Mi marido me acarició la mejilla para tranquilizarme y se marchó para cubrir las necesidades de Israel, momento que aproveché para secarme las lágrimas y recuperar la mochila, donde comencé a reunir una vez más aquello que consideraba importante para mi futuro. Mi marido no tardó el volver, y pronto tuve que enfrentarme al momento más duro que había vivido desde el momento en que nací. Sus ojos reflejaban la mayor preocupación, y los míos mostraban la mayor tristeza que se podía experimentar. Detrás de nuestra conversación podían oírse las risotadas de mi hijo, que reaccionaba ante los gags televisivos, que contrastaban con las lágrimas que brotaban de nuestros ojos.
Cuando terminé de contarle lo ocurrido, Cristóbal me abrazó, rezando para que hubiera alguna otra solución. Yo le aseguré que, tras haberle dado mil vueltas, había llegado a la conclusión de que aquello no tenía más salida que la de abandonarles, pero él se negaba a aceptar la realidad. No podía culparle. Ni siquiera yo estaba muy segura de lo que estaba a punto de hacer. Me nombró a mi madre, me nombró a mis amigos, y le faltó tiempo para nombrar a mi hijo.
— ¿Te crees que nada de eso me importa? —susurré intentando ocultar la histeria de mi voz.

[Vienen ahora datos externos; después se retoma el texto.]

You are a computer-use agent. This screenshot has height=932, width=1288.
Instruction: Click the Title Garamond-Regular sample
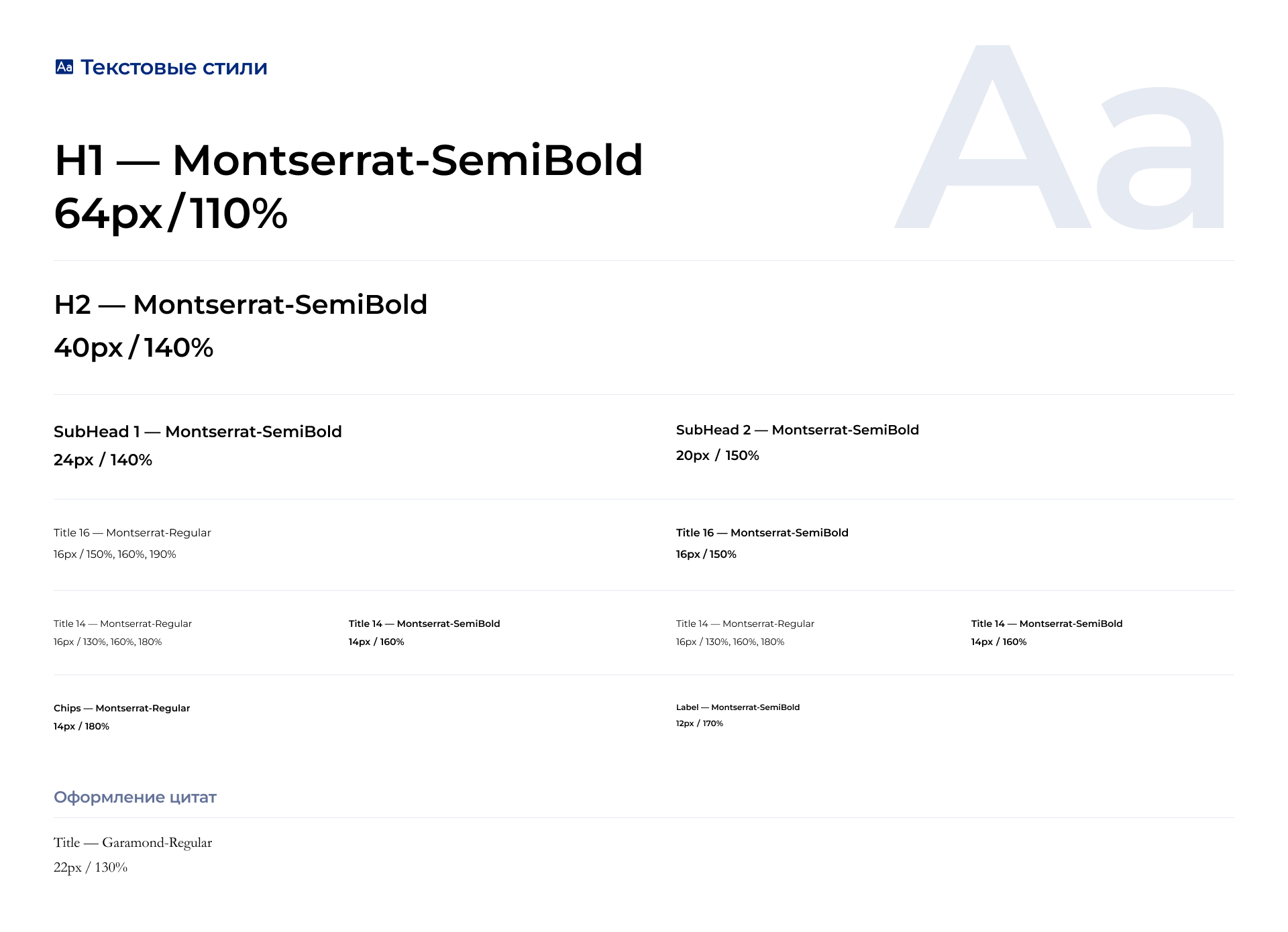[133, 843]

A pesar del enfado, Cristóbal no era capaz de soltarme de entre sus brazos, y ni siquiera la voz de nuestro hijo le hizo reaccionar. Tras un leve forcejeo, conseguí que acudiese a la llamada del pequeño. Aproveché para lavarme la cara y echarle un vistazo a mis ojos enrojecidos y a mi rostro demacrado, antes de volver a retomar la tarea de aquella noche: empaquetar todas las cosas. Esta vez mi marido se apresuró cuanto pudo en volver a nuestra conversación, pero me negué a dar más explicaciones. Mientras continuaba arreglando la mochila, Cristóbal me seguía donde quiera que me dirigiese para murmurarme al oído mil razones por las que debería quedarme.
— ¿¡Pero tú te crees que yo me quiero ir de aquí!? —vociferé. — ¿Piensas que es fácil para mí abandonar mi única razón de vivir para entregarme a los brazos de un destino que ni yo misma conozco? ¿Sabes que me pueden matar ahí fuera? ¡No estoy huyendo! ¡Quiero evitar que nadie más salga perjudicado, ni mucho menos vosotros, que sois lo único que me queda!
Cristóbal se dio media vuelta y se llevó el llanto al salón, dejándose caer en el sillón que, minutos antes, había abandonado mi hijo.
Había decidido apresurarme a terminar mi tarea, y dejé la mochila junto a la puerta antes de entrar a la habitación del pequeño. Mi hijo había caído rendido a los pies de Morfeo, y sus dulces ronquidos aullaban en medio de la noche. Me acerqué con sigilo a darle un último beso en la mejilla, empapando sus sábanas de lágrimas, y volví a despedirme de mi marido.
Con su mirada clavada en el suelo, supe que sobraban las palabras para expresar nuestros sentimientos. En cuanto me puse la chaqueta, Cristóbal se acercó y me abrazó como nunca lo había hecho antes. Sentí como mi cuerpo se secaba entre llantos, y me aparté de él lo antes posible. Un último beso marcó nuestra despedida. Le entregué mis llaves muy lentamente, sabiendo que aquel gesto supondría el fin de mi vida y el comienzo de una nueva cuyas perspectivas no eran ni buenas ni longevas.